消費者庁/”より強い表現”は「難しい」/トクホ要望書受け

  • 定期購読する
  • 業界データ購入
  • デジタル版で読む

 (公財)日本健康・栄養食品協会(日健栄協)が消費者庁に対して トクホ制度の改善や有効活用などを求める要望書を4月5日に提出した件について、消費者庁はこのほど、本紙取材に対し、「(トクホで機能性表示食品並みの、より強い表現を実現するのは)難しいのでは」との見解を示した。一方で、全トクホ成分の情報開示などを目指していく方針を示した。

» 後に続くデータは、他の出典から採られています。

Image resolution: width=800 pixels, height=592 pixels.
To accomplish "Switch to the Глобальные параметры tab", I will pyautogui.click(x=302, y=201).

 要望書では、トクホについて(1)従来よりも強い表現(2)疾病リスク低減表示の拡大・拡充(3)評価書の公表─などを求めていた。
 要望書で「従来よりも強い健康強調表記と表現ができるように」と求められていることについて消費者庁は、「必ずしも要望に応えられないというわけではない」(食品表示企画課)としつつも、「トクホは機能性表示食品と違って、消費者委員会の審議を経て表記の認可を行う特性がある。機能性表示食品と同程度の表記が認められるようになるためには、表現に相当する、試験やエビデンスが求められるので、難しいのでは」との見解を示した。

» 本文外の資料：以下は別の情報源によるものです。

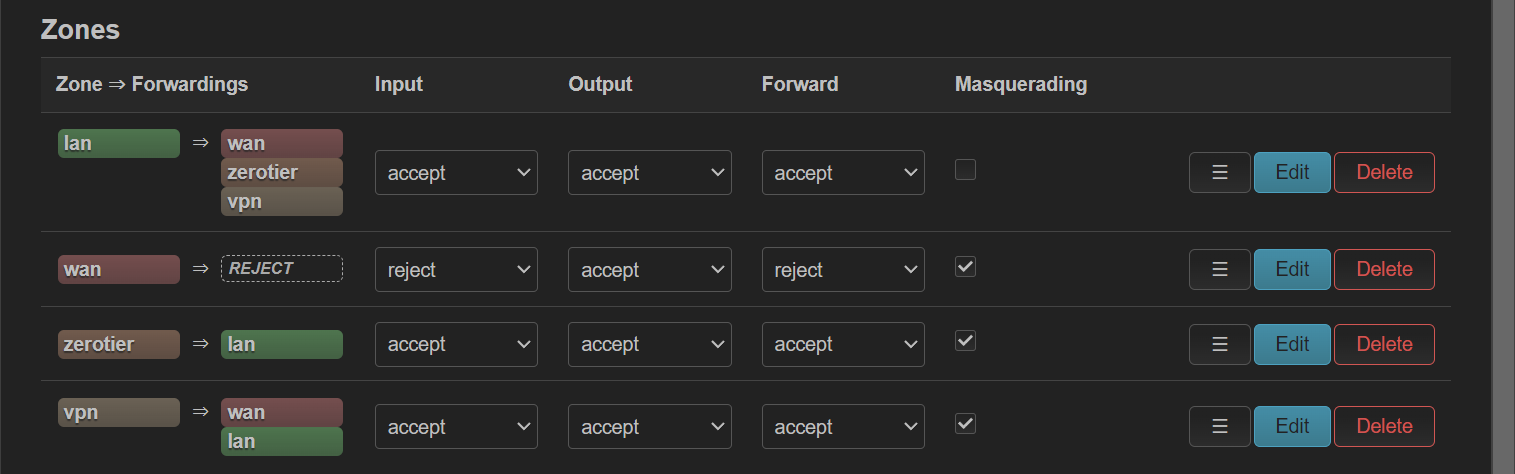Enable masquerading for lan zone
1515x474 pixels.
[965, 170]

 疾病リスク低減表示の拡大・拡充について要望書では、日本よりも多様な成分・疾病について、疾病リスク低減表示が可能になっている海外の制度について調査を行うよう要望していた。消費者庁はこれに対し、年内に予定している、海外制度の調査の中で、疾病リスク低減表示の各国の状況について、調査を進める方針を明らかにした。
 同要望書では、「消費者、専門家への適切な情報開示とその仕組みの強化」として、審査内容を評価書などとして公表するよう求めていた。この点について消費者庁は、国立研究開発法人 医薬基盤・健康・栄養研究所(所在地東京都)が運営するサイト「国立健康・栄養研究所」のウェブサイトで、現在トクホの表示を認可されている全1067品目の食品全てを対象に、商品情報の開示を推進していく意向を示した。
 これまでも、トクホの商品を取り扱う事業者に商品情報の開示を求めていたが、任意で要請に応えた200社のみが開示していた。
 同庁は事業者に対する開示要請を行っており、全件開示を目指す考えだ。
 現在も引き続き、開示要請を行っている。すべてのトクホについて開示が完了するのがいつになるかは未定。日健栄協からも開示の呼び掛けを行っているという。

記事は取材・執筆時の情報で、現在は異なる場合があります。